Warto przypomnieć, że odkąd selekcjonerem reprezentacji Polski jest Fernando Santos, to Karol Świderski nie jest powoływany na zgrupowania. Wcześniej, pod wodzą Czesława Michniewicza, polski napastnik był ważnym elementem drużyny narodowej. Dzisiejszy występ Świderskiego może zwrócić uwagę na dobrą dyspozycję piłkarza Charlotte FC.
Karol Świderski zdobył dwa gole, ale jego drużyna roztrwoniła przewagę
Można napisać, że to co najlepsze dla polskiego napastnika działo się na początku meczu. Już w 14. minucie Karol Świderski otworzył wynik spotkania. Udało mu się uprzedzić obrońców rywali i po dośrodkowaniu niekonwencjonalnym uderzeniem z powietrza dał prowadzenie Charlotte FC.
10 minut później Karol Świderski skompletował dublet. Polak ponownie wykorzystał dobre dośrodkowanie i po raz drugi zamienił je na bramkę w niecodzienny sposób. To był siódmy gol polskiego napastnika w tych rozgrywkach MLS.
Dobra dyspozycja Karola Świderskiego nie przyczyniła się jednak do zwycięstwa Charlotte FC, gdyż w drugiej połowie FC Cincinnati doprowadziło do wyrównania. Najpierw bramkę zdobył Luciano Acosta, a potem Alvaro Barreal.
Karol Świderski pozostał na boisku aż do końca spotkania. Warto dodać, że w Charlotte FC pojawiło się jeszcze dwóch innych Polaków. W 36. minucie na murawie zameldował się Jan Sobociński, a na ostatnie 30 minut wszedł z ławki rezerwowych Kamil Jóźwiak.
Obecnie Charlotte FC radzi sobie w MLS przeciętnie.

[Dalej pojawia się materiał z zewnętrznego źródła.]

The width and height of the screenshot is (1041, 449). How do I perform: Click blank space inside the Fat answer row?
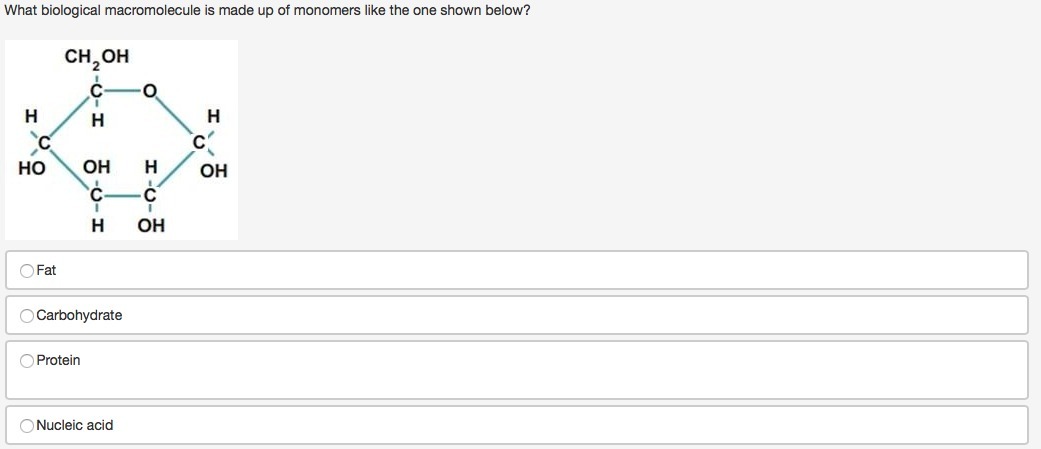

Drużyna z Polakami w składzie znajduje się teraz na 11. miejscu w Konferencji Wschodniej MLS. W 22 meczach Charlotte FC zdobył 26 punktów.
Choć Karol Świderski zdobył dwa gole w tym spotkaniu, jego drużynie nie udało się wygrać. Kto wie, czy dobra dyspozycja strzelecka nie wpłynie na to, że nowy selekcjoner reprezentacji Polski, Fernando Santos, zdecyduje się następnym razem powołać polskiego napastnika, który gdy grał w kadrze, prezentował się raczej z całkiem dobrej strony.